◆ **Zitierter Textauszug**:

= = = = =

Was hat das Insektensterben für Folgen?

Viele fliegende Insekten sind wichtige Bestäuber unserer Kultur- und Wildpflanzen. Der monetäre Wert der Insekten-Bestäubung in Europa beträgt über 14 Milliarden Euro pro Jahr. Wer Äpfel, Weintrauben oder Erdbeeren mag, dem sollten auch die Insekten am Herzen liegen. Aber auch jenseits der Sicherung unserer Nahrungsgrundlage haben Insekten einen wichtige Rolle, denn sie stehen in der Nahrungskette ziemlich weit unten. Gibt es weniger Insekten, steht vielen Vogelarten weniger Futter zur Verfügung. Daher sind die Insektenpopulationen auch ein Indikator für den Zustand der Agrarlandschaft.

Was ist die Gemeinsame Agrarpolitik (GAP)?

Die “Gemeinsame Agrarpolitik” ist einer der ältesten Politikbereiche der Europäischen Union (EU). Mit rund 40 Prozent macht die GAP den größten Teil des EU-Haushaltes aus und stellt die Weichen für die Art der Landwirtschaft und die ländliche Entwicklung in der gesamten EU. Alleine Deutschland erhält aus dem Topf der GAP jährlich gut 6 Milliarden Euro EU-Subventionen für den Landwirtschaftssektor. Der überwiegende Teil der Zahlungen werden dabei nach dem “Gießkannenprinzip” verteilt: Je nachdem wie groß der Betrieb ist, desto viel Geld bekommt man. Diese sogenannten Direktzahlungen sind nicht ausreichend an eine nachhaltige oder gar ökologische Bewirtschaftung gekoppelt. Nur ein kleinerer Teil ist bisher an ökologische Programme gebunden, diesen Teil der GAP nennt man “zweite Säule”.

Was fordert der WWF?

Marienkäfer © Chris-Martin Bahr / WWF
Marienkäfer © Chris-Martin Bahr / WWF

Der WWF tritt für eine Landwirtschaft ein, die insbesondere ihren Ackerbau bzw. ihre Tierhaltung so umstellt, dass der Artenverlust flächendeckend in der Agrarlandschaft gestoppt, die Belastung der Gewässer aus den diffusen Einträgen aus der Landwirtschaft in Einklang mit der Wasserrahmen-Richtlinie gebracht, die natürliche Bodenfruchtbarkeit erhält bzw. erhöht und  mit den Emissionen aus der Landwirtschaft den Klimaschutzzielen von Paris entsprochen wurde. Der WWF strebt eine Landwirtschaft an, die qualitativ hochwertige Produkte zu angemessenen Preisen im Einklang mit der Natur herstellt und gleichzeitig durch eine intelligente und an den obengenannten Zielen orientierte staatliche Förderung entlohnt. Daher arbeitet der WWF intensiv an einer Agrarreform, um die Landwirte auch finanziell zu unterstützen, die natur- und umweltfreundlich wirtschaften.

= = = = =

◆ **Datenauszug**:

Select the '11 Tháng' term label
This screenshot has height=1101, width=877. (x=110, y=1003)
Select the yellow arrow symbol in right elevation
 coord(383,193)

= = = = =

◆ **Übungen**:
1. Nenne alle Obstsorten, die im Textauszug über Insektensterben und Agrarpolitik vorkommen.
2. Setze den Textauszug über Insektensterben und Agrarpolitik nach seinem letzten Satz fort.
Die Daten stehen in keinem Zusammenhang mit dem Textauszug.

◆ **Lösungen nach Aufgaben**:
1. Äpfel, Weintrauben, Erdbeeren

2.
Die öffentlichen Gelder der GAP sollten die Landwirte finanziell unterstützen, die natur- und umweltfreundlich wirtschaften. Subventionszahlungen sollten an Maßnahmen gekoppelt sein, die dem öffentlichen Interesse dienen, und nicht nur der Gewinnmaximierung der Agrarindustrie dienen. (“Public money for public goods.”) Bisher werden die Zahlungen in erster Linie an der Flächengröße festgemacht. Wir als WWF machen uns dafür stark, dass die Bemühungen der Betriebe für mehr Nachhaltigkeit honoriert werden. Landwirte erfüllen mit ihrer Arbeit nicht nur ihre betriebsbezogenen Aufgaben, sondern übernehmen für die Gesellschaft wichtige Aufgaben für das Land und den Naturschutz. Für diese öffentlichen Leistungen sollen sie angemessen entlohnt werden.

Richtet sich die Kritik des WWF an die Landwirte?

Bedauerlicherweise hat sich das System der GAP-Zahlungen so entwickelt, dass eine nicht geringe Anzahl der landwirtschaftlichen Betriebe nicht überleben würden, gäbe es diese finanzielle Unterstützung nicht. Es muss eine schrittweise Veränderung hin zu einem für Landwirte und Natur freundlichem System geben, in dem Landwirte für ihr gutes Wirtschaften im Sinne der Natur und für die Produktion qualitativ hochwertiger Produkte entlohnt werden. Betriebe und Landwirte müssen unterstützt werden, wenn sie wichtige naturschutzfachliche Arbeit leisten. Dabei kann die staatliche Finanzierung aber nur einen Teil ausmachen. Handel und Verbraucher müssen auch ausreichend hohe Erzeugerpreise zahlen. Neue, regionalere Vermarktungswege müssen gefunden und gestärkt werden.

Was sind die nächsten Schritte bei der GAP-Reform?

Ende Mai hat die EU-Kommission ihren Vorschlag für den mehrjährigen Finanzrahmen vorgestellt. Die konkreten Vorschläge für die GAP-Reform folgen im Juni. Dann befasst sich das EU-Parlament mit dem Vorschlag. Eine wichtige Rolle spielt dabei der Agrarausschuss, aber auch Umwelt- und Haushaltsausschuss sind beteiligt. Sie können den Aufschlag der EU-Kommission kommentieren und Änderungen vorschlagen. Vermutlich im Herbst wird der so überarbeitete Vorschlag dann im Plenum des Parlaments debattiert. Anschließend sind die Vertreter der Mitgliedstaaten, der EU-Ministerrat, damit.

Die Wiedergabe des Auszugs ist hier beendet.